| Outcome | Probability | Yes Bid | Yes Ask | 24h Change | Volume | |
|---|---|---|---|---|---|---|
| Target Price: $0.0900447 | 0% | 0¢ | 0¢ | — | $0 | Trade → |
This market asks whether Dogecoin (DOGE) will hit the $0.0900447 price level during a specified 15-minute interval; it matters because it lets traders express views on minute-scale price moves and hedge or speculate on short-term volatility.
Dogecoin is a highly liquid, high-volatility crypto asset whose minute-to-minute price can move on news, liquidity shifts, or social media activity. A 15-minute target is an ultra-short horizon that amplifies the importance of execution speed and real-time data; the market's official start and close times for this contract are listed as TBD, so consult the event page for updates.
Odds on this market reflect the market's aggregated view of whether DOGE will meet the stated price condition within the 15-minute window and will update as new information and orders arrive. Treat odds as the current consensus signal, not a guaranteed outcome, and verify settlement rules on the event page before trading.

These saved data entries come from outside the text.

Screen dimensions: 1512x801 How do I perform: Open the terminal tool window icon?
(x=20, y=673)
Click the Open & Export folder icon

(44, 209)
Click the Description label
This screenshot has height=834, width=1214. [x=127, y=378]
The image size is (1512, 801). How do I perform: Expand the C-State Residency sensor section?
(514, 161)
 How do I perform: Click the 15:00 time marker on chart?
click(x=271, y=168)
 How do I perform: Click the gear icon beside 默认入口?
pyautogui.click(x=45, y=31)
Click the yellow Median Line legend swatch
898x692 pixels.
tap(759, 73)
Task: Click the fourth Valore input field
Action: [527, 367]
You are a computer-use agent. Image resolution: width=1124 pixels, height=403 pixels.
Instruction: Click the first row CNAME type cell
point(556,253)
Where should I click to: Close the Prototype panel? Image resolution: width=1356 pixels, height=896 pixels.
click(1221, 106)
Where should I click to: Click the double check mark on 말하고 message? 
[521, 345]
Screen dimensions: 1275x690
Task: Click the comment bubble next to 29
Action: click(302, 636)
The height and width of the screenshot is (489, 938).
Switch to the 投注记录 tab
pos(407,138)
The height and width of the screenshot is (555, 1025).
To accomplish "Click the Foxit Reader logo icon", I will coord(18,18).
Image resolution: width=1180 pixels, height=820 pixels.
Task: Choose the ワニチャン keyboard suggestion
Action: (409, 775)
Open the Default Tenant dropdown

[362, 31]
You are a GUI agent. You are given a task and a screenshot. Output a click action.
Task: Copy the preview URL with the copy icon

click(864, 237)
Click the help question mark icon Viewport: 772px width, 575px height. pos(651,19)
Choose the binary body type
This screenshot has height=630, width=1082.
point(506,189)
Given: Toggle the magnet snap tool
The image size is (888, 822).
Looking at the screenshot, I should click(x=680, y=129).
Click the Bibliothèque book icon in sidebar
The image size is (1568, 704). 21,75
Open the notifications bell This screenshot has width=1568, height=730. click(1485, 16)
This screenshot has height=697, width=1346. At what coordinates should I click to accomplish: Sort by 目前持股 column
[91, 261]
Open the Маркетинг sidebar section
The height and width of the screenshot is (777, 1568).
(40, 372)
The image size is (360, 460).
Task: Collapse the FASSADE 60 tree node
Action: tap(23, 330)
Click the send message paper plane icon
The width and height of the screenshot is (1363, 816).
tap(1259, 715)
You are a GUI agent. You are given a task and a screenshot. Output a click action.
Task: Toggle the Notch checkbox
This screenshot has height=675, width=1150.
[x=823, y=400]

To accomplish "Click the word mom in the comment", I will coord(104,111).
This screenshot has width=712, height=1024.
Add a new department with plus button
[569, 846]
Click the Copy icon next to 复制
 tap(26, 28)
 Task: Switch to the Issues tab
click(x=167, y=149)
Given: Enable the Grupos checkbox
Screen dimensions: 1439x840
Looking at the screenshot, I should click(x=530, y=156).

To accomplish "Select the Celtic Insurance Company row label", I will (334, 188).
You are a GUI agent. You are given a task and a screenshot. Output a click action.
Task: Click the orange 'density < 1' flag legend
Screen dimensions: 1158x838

Resolution depends on the contract's settlement language: typically the contract resolves 'Yes' if DOGE's reference price reaches or exceeds $0.0900447 at any point during the defined 15-minute window according to the event's official price feed; confirm the precise wording and feed on the event page.
The market organizer will publish the exact UTC start and end timestamps for the 15-minute interval; until those timestamps are posted, traders should monitor the event page for updates because trading and settlement depend on the published window.
Settlement will use the price feed designated by the market's rules (it may be a single exchange, a composite index, or another data provider); check the event's official settlement specification for the exact source and any aggregation logic.
Many contracts rely on curated reference feeds that apply filtering, aggregation, or time-weighting to reduce the impact of isolated erroneous ticks; review the market's settlement rules to see whether there are filters, tie-break procedures, or manual review provisions.
Multiple touches generally do not change settlement: if the contract's condition has been met at least once within the defined window according to the reference feed, it typically settles accordingly; always confirm the exact resolution criteria in the event documentation.